[Collected data]
============

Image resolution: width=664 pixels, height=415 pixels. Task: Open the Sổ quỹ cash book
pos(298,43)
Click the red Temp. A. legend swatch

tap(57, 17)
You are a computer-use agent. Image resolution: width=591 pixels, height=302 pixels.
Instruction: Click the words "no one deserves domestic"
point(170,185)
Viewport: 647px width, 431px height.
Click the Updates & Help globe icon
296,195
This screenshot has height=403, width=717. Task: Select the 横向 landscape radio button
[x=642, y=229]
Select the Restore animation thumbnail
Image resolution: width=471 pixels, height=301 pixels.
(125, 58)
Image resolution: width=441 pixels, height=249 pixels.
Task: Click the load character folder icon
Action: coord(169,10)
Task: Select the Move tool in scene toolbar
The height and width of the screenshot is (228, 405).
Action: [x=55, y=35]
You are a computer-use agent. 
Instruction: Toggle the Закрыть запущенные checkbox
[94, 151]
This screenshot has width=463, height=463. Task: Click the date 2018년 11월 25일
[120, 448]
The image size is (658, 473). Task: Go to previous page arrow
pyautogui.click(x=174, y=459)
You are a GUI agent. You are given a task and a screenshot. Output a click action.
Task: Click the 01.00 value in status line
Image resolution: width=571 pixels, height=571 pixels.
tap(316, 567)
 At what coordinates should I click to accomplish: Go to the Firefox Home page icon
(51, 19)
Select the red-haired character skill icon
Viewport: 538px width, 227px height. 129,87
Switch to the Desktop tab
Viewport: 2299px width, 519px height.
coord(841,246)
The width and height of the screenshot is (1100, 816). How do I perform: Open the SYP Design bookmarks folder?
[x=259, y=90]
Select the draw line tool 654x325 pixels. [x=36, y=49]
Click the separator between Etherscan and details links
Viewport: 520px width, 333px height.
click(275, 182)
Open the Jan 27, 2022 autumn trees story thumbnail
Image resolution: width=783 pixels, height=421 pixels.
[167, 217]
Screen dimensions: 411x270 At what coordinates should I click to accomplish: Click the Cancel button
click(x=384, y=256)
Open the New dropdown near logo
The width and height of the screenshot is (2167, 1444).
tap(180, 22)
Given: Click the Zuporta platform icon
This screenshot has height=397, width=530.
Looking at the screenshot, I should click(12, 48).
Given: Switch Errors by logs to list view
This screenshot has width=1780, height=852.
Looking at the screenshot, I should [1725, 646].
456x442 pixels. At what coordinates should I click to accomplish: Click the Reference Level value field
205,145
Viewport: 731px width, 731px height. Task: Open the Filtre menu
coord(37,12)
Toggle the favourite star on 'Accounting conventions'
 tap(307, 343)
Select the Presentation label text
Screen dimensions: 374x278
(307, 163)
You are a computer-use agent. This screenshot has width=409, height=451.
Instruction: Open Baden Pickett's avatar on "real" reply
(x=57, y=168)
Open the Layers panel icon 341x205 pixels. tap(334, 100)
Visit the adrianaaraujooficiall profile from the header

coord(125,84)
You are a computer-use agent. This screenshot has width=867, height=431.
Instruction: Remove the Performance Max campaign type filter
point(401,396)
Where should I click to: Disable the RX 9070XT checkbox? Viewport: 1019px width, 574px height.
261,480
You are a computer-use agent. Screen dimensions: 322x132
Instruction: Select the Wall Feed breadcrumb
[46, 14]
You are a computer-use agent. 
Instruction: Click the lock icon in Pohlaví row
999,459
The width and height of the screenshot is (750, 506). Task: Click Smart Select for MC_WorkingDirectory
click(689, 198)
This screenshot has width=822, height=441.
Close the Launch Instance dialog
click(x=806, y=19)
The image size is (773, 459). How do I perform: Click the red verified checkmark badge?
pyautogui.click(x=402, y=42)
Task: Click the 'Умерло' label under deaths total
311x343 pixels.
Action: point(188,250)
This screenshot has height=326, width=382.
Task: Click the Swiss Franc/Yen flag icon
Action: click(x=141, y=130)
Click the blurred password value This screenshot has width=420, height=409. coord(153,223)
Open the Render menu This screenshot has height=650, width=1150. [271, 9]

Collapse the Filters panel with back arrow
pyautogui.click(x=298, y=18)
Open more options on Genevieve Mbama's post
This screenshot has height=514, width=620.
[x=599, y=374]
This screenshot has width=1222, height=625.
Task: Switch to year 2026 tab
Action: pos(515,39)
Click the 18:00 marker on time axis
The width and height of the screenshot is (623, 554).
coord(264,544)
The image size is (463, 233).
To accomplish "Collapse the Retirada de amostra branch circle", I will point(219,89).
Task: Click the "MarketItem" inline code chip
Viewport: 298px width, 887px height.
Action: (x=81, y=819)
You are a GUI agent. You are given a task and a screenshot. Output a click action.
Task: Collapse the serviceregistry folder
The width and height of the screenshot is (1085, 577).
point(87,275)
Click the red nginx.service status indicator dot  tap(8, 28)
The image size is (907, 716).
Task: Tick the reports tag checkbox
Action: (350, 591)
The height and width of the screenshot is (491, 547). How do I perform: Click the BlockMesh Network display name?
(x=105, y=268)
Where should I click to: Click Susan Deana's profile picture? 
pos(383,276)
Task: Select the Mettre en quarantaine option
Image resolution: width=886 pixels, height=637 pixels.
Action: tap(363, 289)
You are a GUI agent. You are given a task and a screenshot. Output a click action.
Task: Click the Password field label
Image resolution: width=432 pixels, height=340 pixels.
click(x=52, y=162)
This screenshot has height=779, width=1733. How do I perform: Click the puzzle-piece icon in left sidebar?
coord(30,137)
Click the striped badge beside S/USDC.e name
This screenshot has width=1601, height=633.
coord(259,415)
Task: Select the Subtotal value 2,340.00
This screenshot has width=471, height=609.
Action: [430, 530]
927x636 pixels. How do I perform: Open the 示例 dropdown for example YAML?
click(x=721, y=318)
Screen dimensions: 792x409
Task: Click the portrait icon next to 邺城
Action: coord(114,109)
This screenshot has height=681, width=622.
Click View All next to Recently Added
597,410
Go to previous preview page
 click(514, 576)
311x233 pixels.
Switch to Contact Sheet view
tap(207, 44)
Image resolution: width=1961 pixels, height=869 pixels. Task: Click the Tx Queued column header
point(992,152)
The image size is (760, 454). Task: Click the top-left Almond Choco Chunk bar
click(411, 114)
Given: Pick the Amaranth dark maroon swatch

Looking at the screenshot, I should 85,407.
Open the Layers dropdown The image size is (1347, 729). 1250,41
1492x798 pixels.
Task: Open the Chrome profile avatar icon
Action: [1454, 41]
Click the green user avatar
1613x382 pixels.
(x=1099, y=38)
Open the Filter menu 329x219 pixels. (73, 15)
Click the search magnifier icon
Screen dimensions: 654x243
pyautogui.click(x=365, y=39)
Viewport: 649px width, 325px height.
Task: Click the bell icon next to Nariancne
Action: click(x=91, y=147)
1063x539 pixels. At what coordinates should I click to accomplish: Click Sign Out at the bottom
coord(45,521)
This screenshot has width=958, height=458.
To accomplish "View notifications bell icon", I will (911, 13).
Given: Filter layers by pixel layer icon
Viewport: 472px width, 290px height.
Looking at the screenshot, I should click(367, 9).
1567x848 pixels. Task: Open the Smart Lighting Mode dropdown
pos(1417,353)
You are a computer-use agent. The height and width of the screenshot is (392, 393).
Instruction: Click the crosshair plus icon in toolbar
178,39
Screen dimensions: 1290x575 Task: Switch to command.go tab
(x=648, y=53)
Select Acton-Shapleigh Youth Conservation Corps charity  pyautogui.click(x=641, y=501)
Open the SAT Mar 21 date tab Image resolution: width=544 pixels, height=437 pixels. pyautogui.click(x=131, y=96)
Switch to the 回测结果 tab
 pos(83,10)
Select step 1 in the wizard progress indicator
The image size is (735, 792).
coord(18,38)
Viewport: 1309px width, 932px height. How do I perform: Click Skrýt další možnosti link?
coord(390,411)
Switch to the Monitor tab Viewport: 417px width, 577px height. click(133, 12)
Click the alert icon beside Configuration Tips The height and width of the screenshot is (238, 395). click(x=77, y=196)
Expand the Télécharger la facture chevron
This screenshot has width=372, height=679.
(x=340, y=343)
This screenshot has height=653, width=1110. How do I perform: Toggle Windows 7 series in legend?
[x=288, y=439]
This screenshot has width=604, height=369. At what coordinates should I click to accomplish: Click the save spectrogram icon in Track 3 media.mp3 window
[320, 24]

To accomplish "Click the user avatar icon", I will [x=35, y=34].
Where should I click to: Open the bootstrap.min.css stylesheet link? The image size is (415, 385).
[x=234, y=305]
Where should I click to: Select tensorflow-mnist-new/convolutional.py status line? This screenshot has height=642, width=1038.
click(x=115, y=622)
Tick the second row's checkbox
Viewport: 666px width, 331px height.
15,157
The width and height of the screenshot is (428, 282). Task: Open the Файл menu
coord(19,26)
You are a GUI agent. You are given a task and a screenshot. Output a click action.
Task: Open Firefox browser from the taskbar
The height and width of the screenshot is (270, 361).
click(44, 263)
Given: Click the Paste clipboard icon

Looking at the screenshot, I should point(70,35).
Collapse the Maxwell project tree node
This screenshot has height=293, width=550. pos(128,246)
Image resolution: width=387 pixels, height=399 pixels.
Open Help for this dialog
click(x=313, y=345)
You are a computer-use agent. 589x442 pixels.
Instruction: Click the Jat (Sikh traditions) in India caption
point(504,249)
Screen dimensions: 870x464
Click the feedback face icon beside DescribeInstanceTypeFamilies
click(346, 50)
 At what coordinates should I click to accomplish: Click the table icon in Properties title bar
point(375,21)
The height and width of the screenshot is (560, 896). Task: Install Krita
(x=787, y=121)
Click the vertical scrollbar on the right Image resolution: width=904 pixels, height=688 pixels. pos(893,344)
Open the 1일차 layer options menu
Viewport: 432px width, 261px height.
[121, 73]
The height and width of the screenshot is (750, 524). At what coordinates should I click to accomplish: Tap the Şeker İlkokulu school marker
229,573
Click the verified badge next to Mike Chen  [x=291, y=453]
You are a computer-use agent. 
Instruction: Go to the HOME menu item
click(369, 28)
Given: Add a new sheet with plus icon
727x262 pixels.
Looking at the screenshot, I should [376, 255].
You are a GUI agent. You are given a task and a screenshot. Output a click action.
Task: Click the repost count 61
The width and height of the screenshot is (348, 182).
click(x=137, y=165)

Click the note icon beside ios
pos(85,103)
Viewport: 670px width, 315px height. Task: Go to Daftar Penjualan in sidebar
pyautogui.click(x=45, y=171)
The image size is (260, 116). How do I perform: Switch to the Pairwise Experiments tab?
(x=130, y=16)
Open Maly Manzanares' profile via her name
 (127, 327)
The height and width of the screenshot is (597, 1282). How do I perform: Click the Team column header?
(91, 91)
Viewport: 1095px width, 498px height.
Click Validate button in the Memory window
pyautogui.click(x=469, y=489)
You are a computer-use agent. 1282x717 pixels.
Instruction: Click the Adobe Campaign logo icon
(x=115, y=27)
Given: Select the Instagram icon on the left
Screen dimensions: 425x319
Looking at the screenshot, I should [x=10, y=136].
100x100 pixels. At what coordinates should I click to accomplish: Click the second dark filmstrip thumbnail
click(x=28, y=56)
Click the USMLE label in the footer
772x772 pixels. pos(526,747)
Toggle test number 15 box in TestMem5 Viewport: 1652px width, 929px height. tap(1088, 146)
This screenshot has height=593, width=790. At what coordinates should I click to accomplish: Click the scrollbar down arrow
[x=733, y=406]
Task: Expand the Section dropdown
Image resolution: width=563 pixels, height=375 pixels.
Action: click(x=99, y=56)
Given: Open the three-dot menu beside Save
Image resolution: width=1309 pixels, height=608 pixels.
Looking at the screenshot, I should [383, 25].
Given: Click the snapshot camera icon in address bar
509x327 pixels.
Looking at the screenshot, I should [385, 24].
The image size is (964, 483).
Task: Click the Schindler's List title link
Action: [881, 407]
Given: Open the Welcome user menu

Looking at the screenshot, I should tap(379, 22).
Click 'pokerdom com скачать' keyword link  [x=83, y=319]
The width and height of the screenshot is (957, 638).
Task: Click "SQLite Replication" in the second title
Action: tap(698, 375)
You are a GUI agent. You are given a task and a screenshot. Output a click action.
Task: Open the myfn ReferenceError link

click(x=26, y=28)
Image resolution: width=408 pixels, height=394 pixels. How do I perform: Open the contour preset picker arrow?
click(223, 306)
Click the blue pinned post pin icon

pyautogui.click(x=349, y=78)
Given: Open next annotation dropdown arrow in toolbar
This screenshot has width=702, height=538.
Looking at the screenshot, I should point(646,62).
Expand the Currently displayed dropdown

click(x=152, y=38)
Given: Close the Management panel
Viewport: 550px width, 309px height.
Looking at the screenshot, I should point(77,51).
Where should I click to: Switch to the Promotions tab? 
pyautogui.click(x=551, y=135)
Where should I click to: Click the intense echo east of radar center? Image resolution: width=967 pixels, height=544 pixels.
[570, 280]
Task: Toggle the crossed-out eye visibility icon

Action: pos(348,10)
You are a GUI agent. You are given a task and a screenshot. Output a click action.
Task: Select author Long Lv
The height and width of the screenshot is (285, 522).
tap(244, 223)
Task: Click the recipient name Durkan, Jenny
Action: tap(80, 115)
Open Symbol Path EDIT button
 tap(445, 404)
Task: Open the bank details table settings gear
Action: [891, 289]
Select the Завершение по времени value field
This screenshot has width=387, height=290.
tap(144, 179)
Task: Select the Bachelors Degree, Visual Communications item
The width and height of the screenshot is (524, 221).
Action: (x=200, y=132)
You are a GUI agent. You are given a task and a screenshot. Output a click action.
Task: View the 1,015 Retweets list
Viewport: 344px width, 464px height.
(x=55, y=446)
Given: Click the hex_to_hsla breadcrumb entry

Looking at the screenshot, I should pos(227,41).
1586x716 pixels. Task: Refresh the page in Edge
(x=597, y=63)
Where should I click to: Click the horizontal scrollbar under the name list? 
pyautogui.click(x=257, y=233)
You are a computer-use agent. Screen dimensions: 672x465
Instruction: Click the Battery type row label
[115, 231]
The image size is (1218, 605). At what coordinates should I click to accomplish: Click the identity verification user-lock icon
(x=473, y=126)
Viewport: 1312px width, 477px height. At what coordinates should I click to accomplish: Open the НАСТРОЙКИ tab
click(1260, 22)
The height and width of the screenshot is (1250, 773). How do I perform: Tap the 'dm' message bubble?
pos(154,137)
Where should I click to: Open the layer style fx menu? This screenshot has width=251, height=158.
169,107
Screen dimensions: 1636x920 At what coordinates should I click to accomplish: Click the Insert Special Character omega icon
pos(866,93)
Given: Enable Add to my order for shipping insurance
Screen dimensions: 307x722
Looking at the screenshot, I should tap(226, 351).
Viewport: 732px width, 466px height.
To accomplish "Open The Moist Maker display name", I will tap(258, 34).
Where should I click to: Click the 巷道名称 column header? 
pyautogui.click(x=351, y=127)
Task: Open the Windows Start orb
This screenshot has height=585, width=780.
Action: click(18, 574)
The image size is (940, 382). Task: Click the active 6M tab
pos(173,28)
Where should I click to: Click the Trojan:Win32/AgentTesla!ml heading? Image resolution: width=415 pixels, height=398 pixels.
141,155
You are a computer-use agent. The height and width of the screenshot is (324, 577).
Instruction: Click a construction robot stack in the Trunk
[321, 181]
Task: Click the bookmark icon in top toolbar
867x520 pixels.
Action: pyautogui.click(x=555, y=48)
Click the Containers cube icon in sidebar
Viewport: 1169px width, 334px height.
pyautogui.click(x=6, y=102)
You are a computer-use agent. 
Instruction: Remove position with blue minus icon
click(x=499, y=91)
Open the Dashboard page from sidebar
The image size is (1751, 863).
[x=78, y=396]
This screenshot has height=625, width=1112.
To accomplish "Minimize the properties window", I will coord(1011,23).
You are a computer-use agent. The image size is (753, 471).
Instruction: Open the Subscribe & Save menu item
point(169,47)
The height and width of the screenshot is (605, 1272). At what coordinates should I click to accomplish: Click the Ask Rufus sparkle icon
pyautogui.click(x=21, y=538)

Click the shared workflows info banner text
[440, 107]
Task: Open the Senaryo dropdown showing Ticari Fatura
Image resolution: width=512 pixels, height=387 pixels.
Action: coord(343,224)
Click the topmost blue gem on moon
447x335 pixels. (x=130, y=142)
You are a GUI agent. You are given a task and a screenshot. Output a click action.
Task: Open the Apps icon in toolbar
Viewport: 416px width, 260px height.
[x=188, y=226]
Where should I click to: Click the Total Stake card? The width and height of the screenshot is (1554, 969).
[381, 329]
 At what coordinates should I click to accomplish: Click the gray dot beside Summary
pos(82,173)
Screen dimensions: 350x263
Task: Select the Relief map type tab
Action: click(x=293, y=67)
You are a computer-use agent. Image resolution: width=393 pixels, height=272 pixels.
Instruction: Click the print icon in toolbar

============

** Exercise objective **
Report every line in the records above that contains the word "Help", matching case exactly.

** Answer for this exercise **
Click the Updates & Help globe icon
Open Help for this dialog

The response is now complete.